▶ **Work order**
Take the line that contains "Select the Angular logo icon" and each line after it to the end of the data below, and set them down exactly, omitting pictures.

▶ **Raw data**
________

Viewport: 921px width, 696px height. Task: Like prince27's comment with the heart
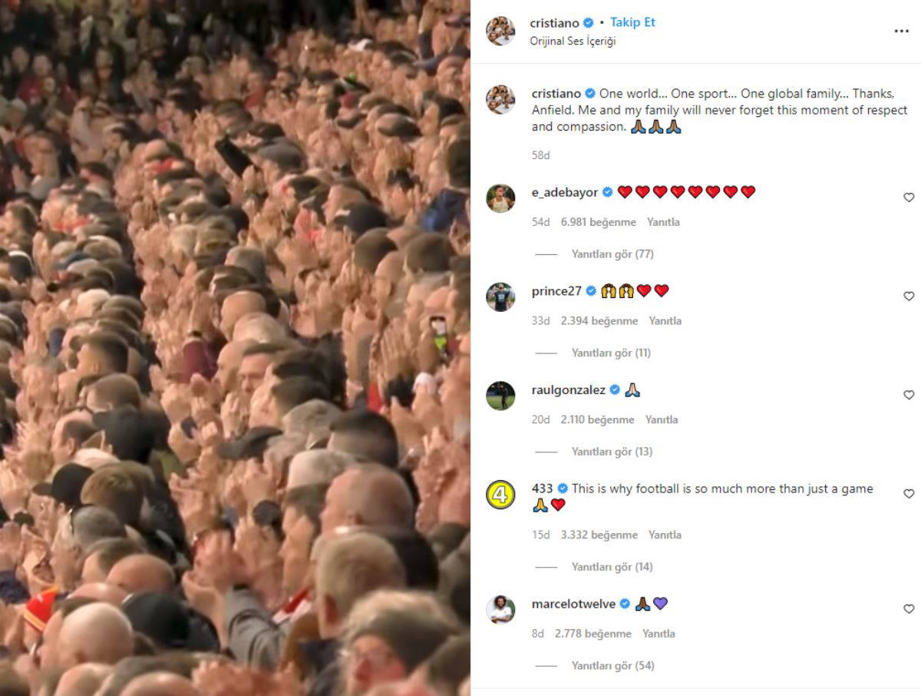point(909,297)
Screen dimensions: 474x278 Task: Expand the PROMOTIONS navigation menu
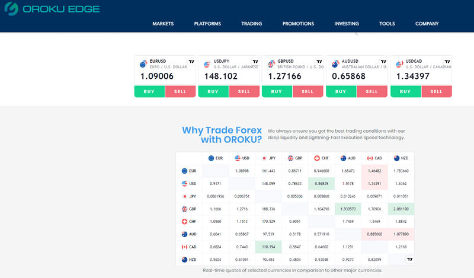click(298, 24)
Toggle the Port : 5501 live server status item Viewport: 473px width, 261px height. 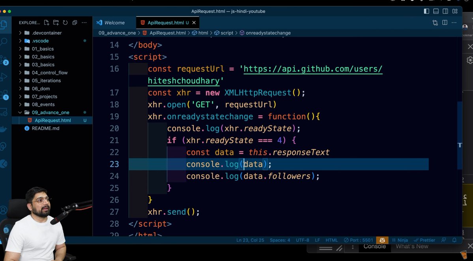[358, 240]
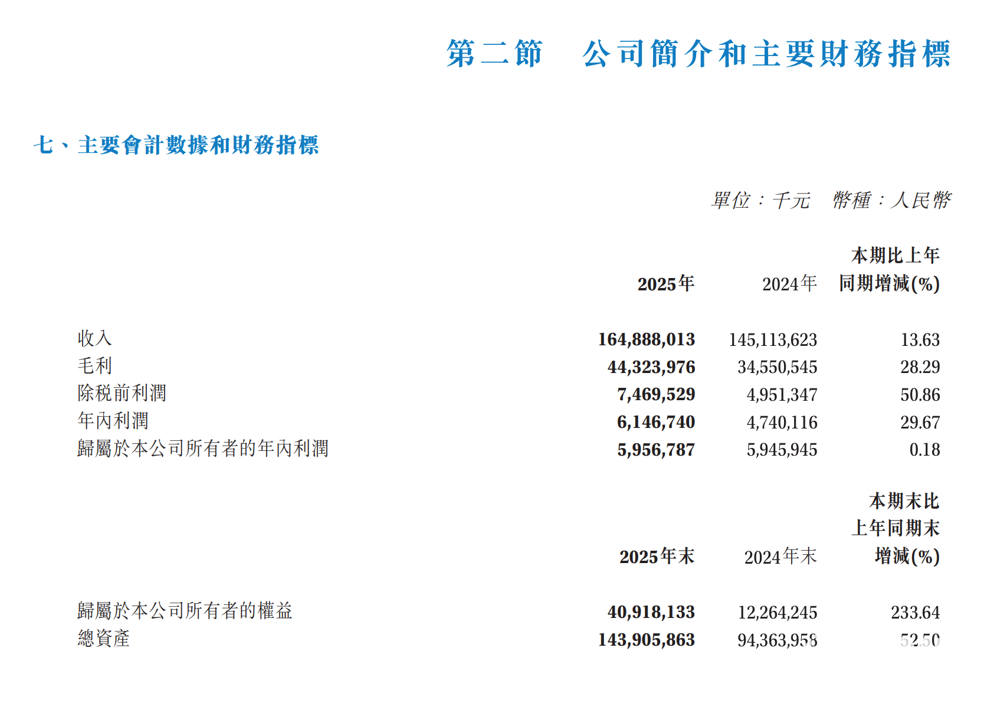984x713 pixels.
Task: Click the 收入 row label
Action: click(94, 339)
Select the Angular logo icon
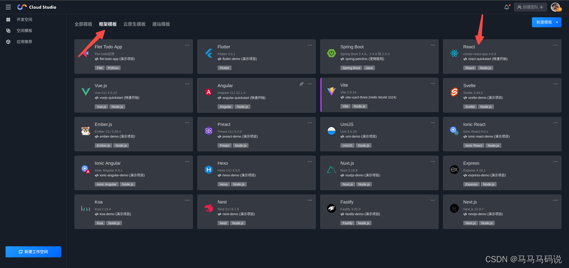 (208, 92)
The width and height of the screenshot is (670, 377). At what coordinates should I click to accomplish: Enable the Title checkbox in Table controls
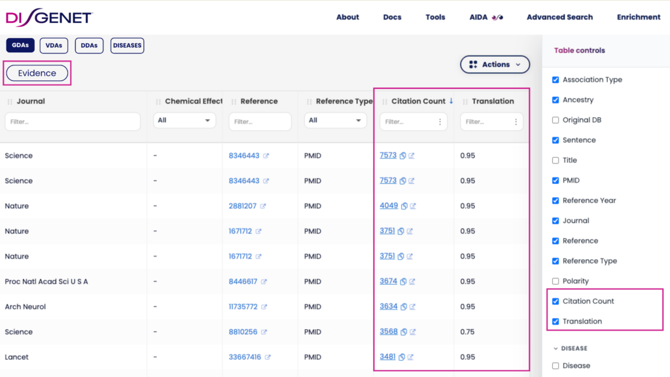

________

▶ **Result**
Select the Angular logo icon
 (208, 92)
The width and height of the screenshot is (670, 377). At what coordinates should I click to accomplish: Enable the Title checkbox in Table controls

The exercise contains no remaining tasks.